*THE PROBLEM*: Your answer must be the exact lines from the one holding "This screenshot has" through the end of the entries, with no pictures.

*RECORDS TO USE*:
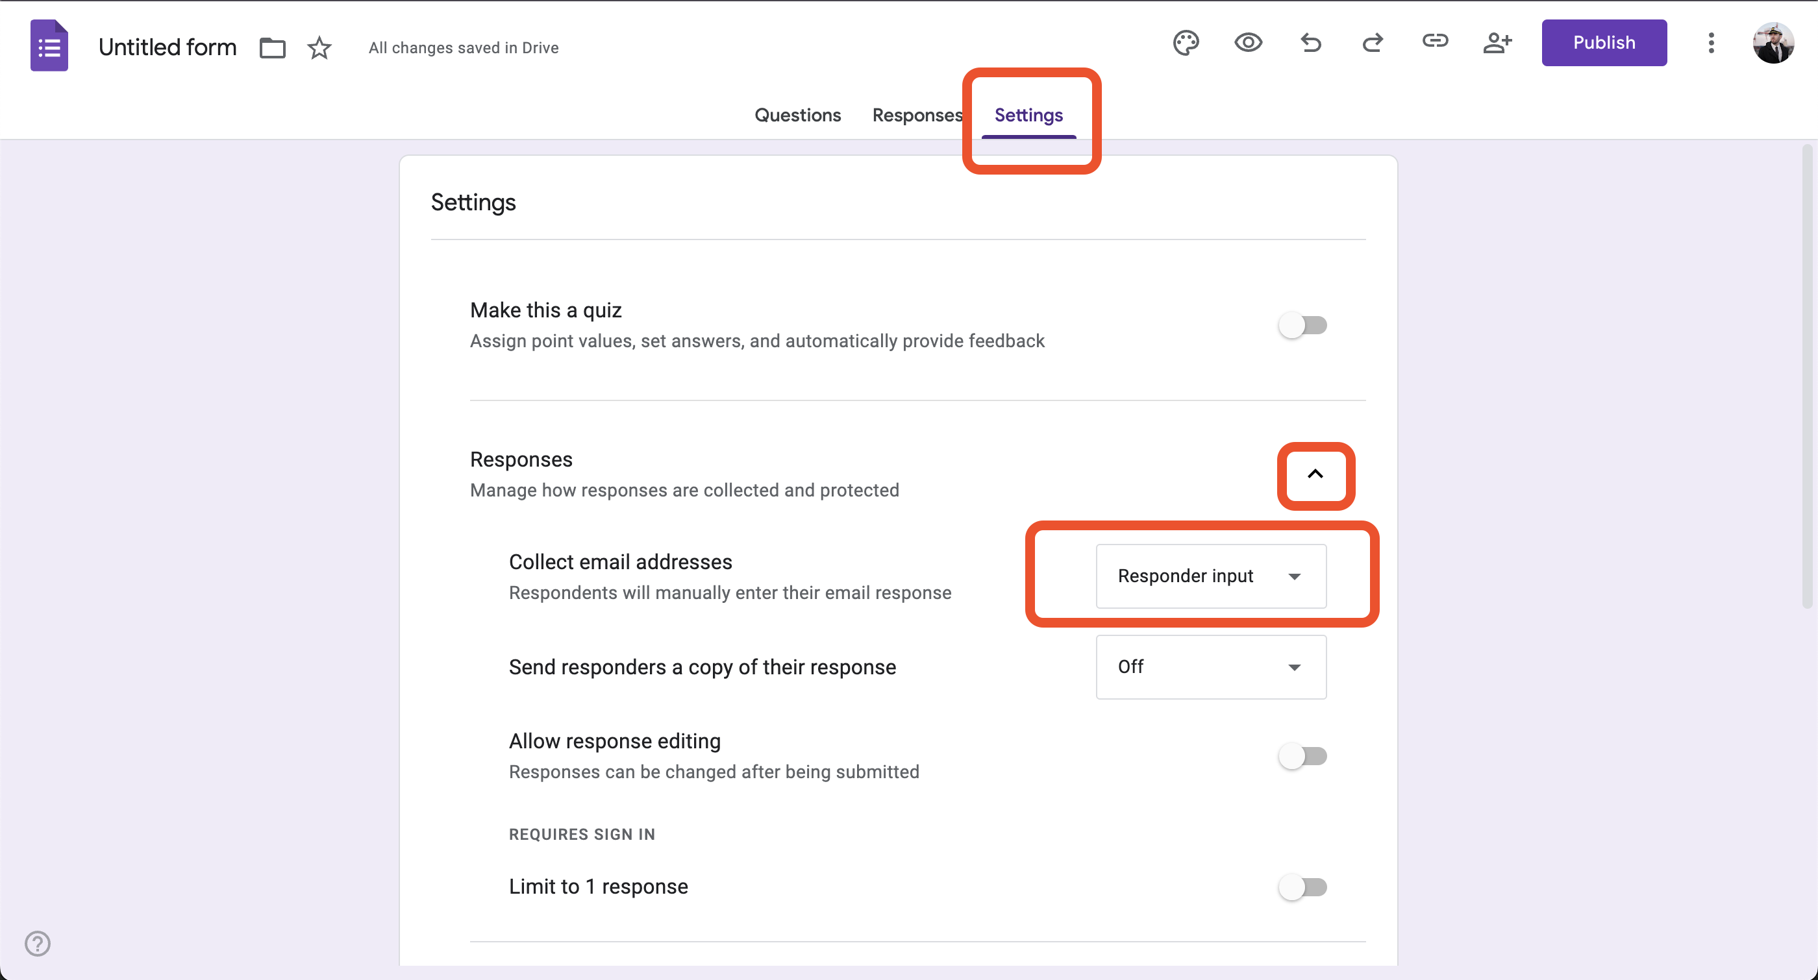Rename the Untitled form title

click(167, 47)
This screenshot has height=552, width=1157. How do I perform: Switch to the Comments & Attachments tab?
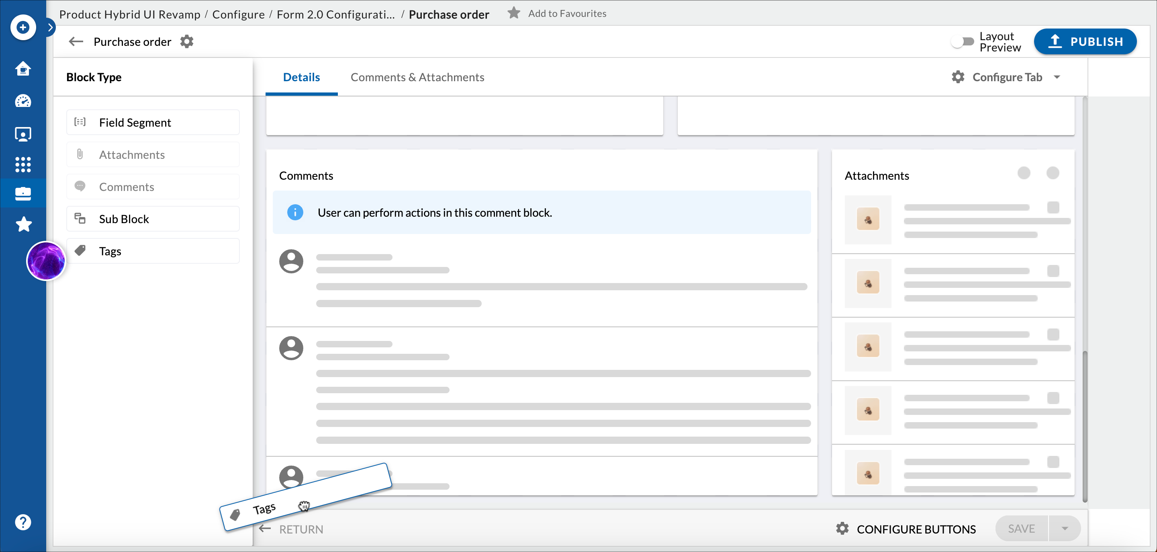pyautogui.click(x=417, y=77)
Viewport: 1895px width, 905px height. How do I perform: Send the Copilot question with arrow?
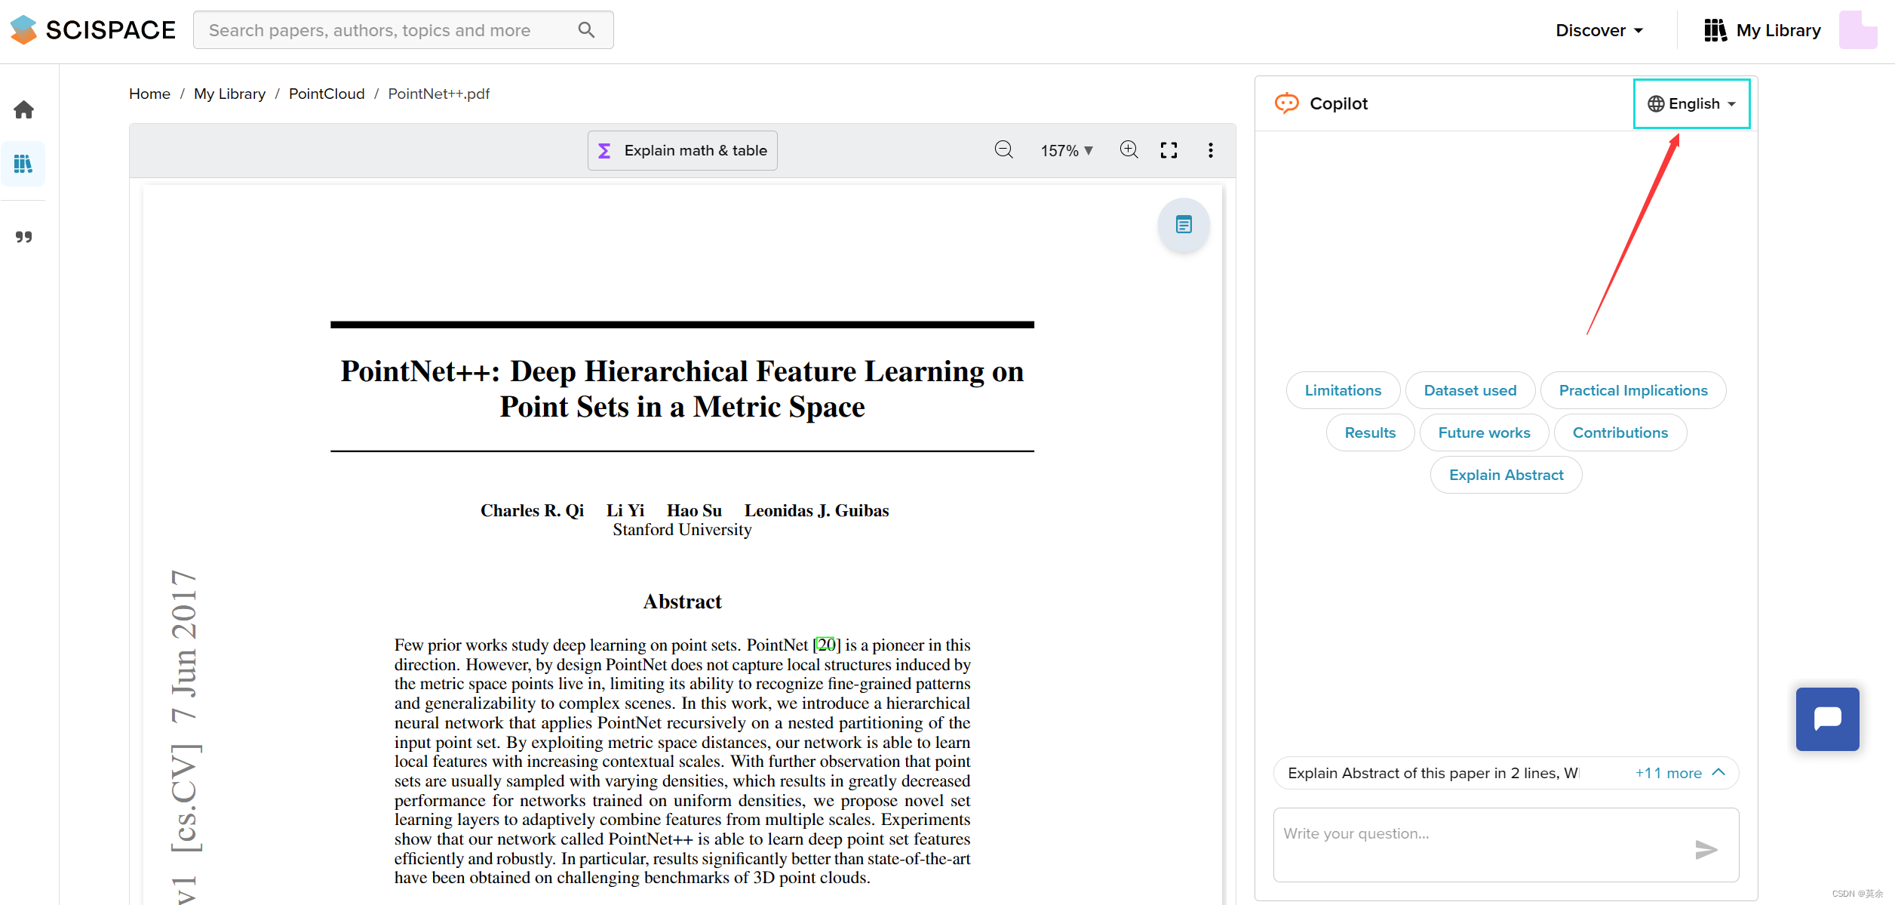point(1706,850)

*ANSWER TO THIS TASK*:
This screenshot has height=552, width=1157. How do I perform: Switch to the Comments & Attachments tab?
pyautogui.click(x=417, y=77)
Viewport: 1895px width, 905px height. How do I perform: Send the Copilot question with arrow?
point(1706,850)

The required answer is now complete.